= DIRECTION =
Below is a derivation about a projection matrix. Write out the stretch from "whenever v is a" through "1s on the diagonal." word for word.

= PAGE EXTRACT =
Since {M_X} is a projection matrix and is symmetric and idempotent, it can be written as:

\displaystyle M_X = P\Lambda P^T. \ \ \ \ \ (24)

where

\displaystyle P P^T = I_T. \ \ \ \ \ (25)

and {\Lambda} is a diagonal matrix with eigenvalues of {M_X} on the diagonal.

Since,

\displaystyle M_XX = 0. \ \ \ \ \ (26)

that is, since the two spaces that they represent are orthogonal to each other, it follows that:

\displaystyle M_Xv = 0. \ \ \ \ \ (27)

whenever v is a column of X. Since we assume X to be of full rank, there are k such vectors and their eigenvalue is the right hand side, which is 0.

Also since

\displaystyle M_X = I_T - X(X^TX)^{-1}X^T. \ \ \ \ \ (28)

Thus, it follows that

\displaystyle M_Xv = v. \ \ \ \ \ (29)

whenever v is orthogonal to X. Since there are (T – k) such vectors, {M_X} has (T – k) eigenvectors with eigenvalue 1.

Thus {\Lambda} has k zeroes and (T – k) 1s on the diagonal.

\displaystyle u^TM_Xu = u^TP\Lambda P^Tu. \ \ \ \ \ (30)

Let

\displaystyle w = P^Tu \ \ \ \ \ (31)

Then,

\displaystyle u^TM_Xu = u^TP\Lambda P^Tu = w^T\Lambda w = w_1^2 \lambda_1 + w_2^2 \lambda_2 + \dots + w_T^2 \lambda_T. \ \ \ \ \ (32)

\displaystyle u^TM_Xu = w_1^2 \lambda_1 + w_2^2 \lambda_2 + \dots + w_{T - k}^2 \lambda_{T - k}. \ \ \ \ \ (33)

As these {\lambda}s are all unity, we have:

\displaystyle u^TM_Xu = w_1^2 + w_2^2 + \dots + w_{T - k}^2 . \ \ \ \ \ (34)

= INFORMATION PROVIDED =
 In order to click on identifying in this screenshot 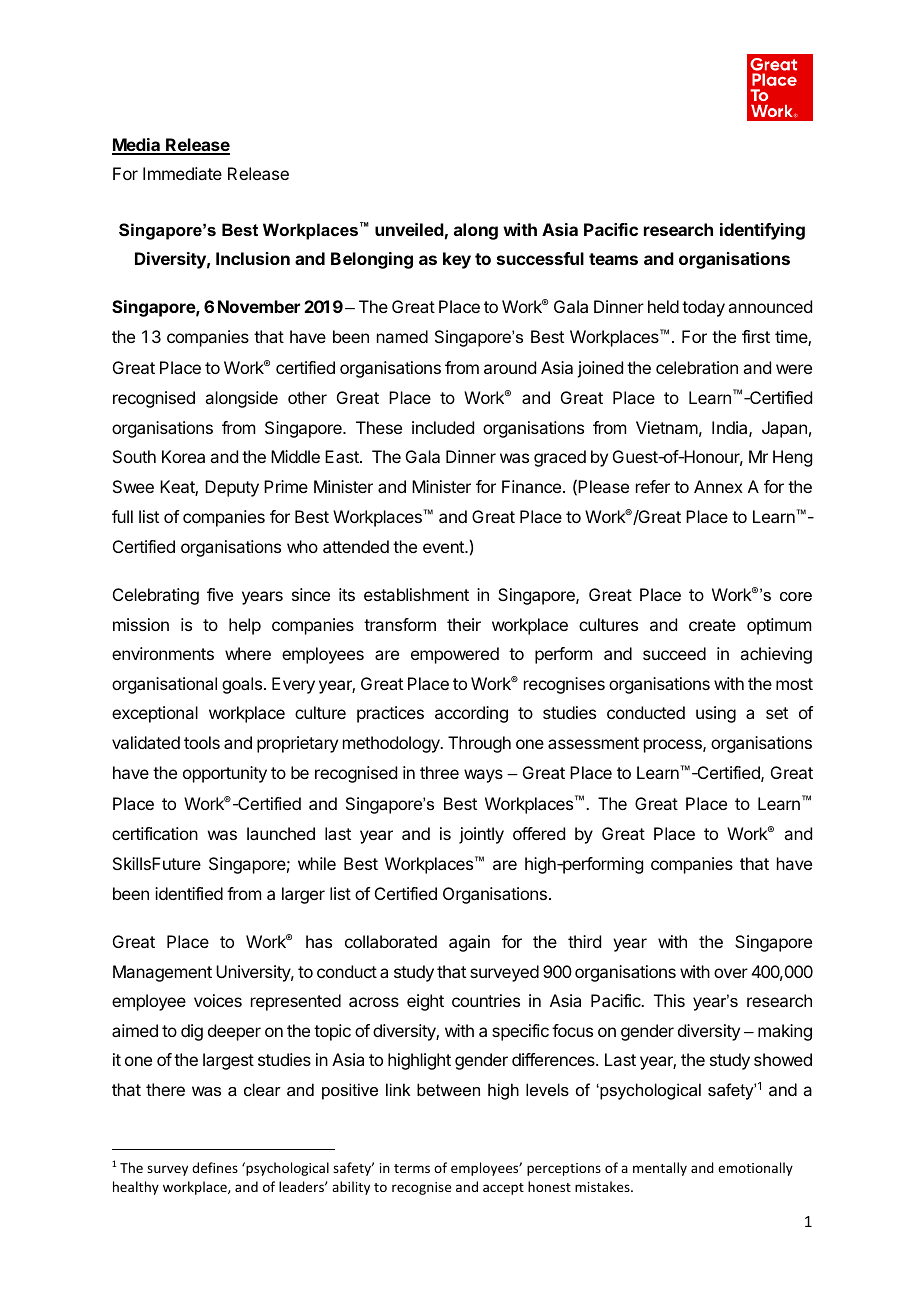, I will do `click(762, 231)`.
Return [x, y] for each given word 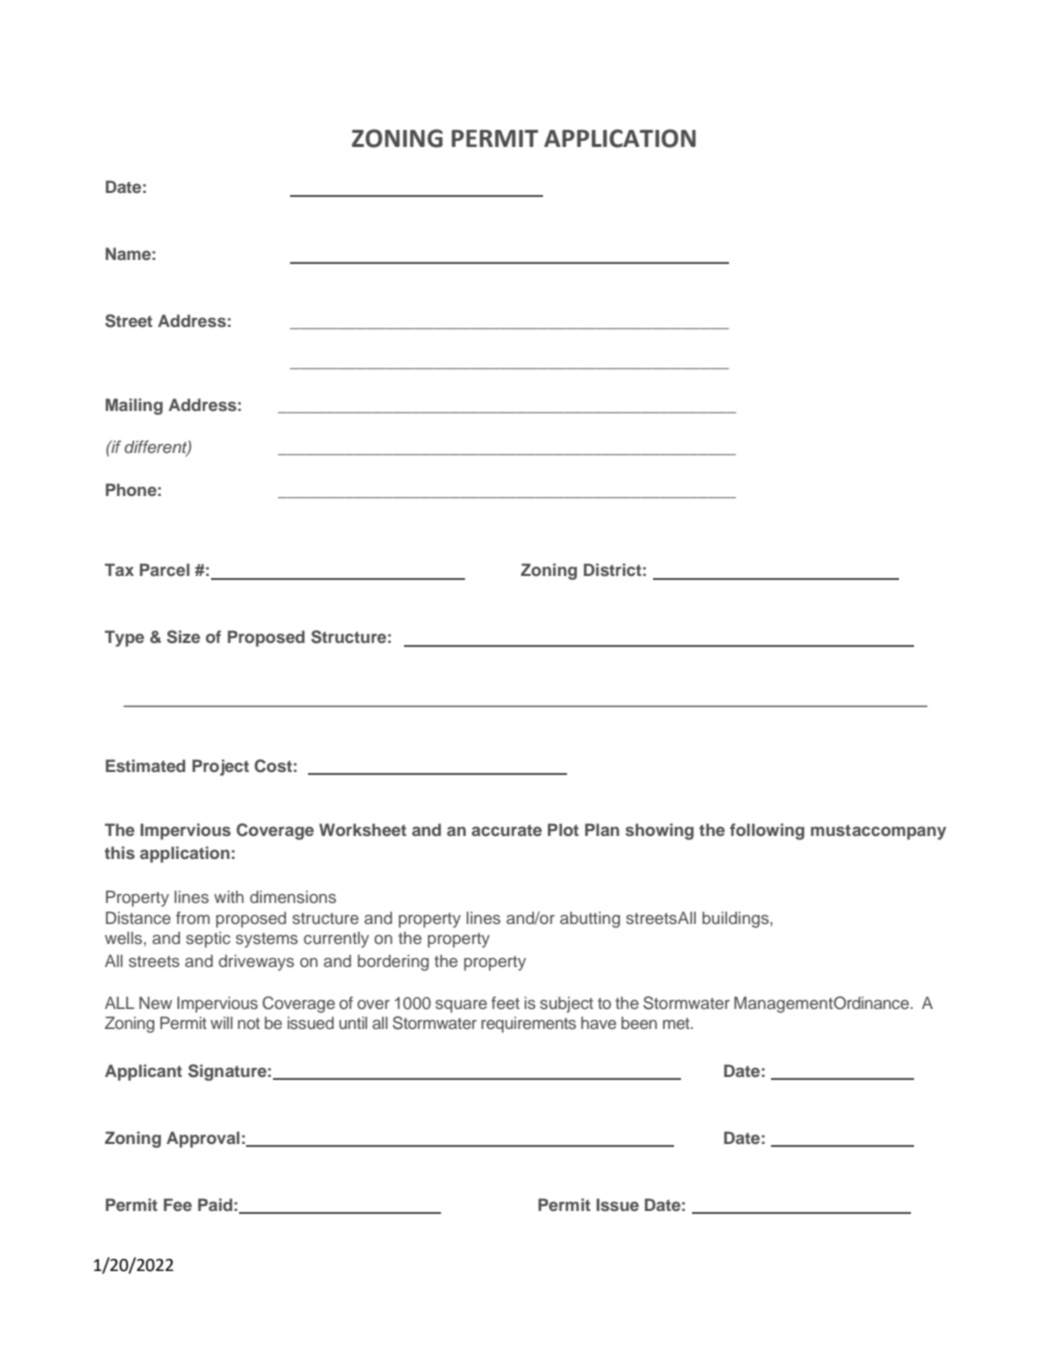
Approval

= ANSWER TO THE EXERCISE =
whenever v is a column of X. Since we assume X to be of full rank, there are k such vectors and their eigenvalue is the right hand side, which is 0.

Also since

\displaystyle M_X = I_T - X(X^TX)^{-1}X^T. \ \ \ \ \ (28)

Thus, it follows that

\displaystyle M_Xv = v. \ \ \ \ \ (29)

whenever v is orthogonal to X. Since there are (T – k) such vectors, {M_X} has (T – k) eigenvectors with eigenvalue 1.

Thus {\Lambda} has k zeroes and (T – k) 1s on the diagonal.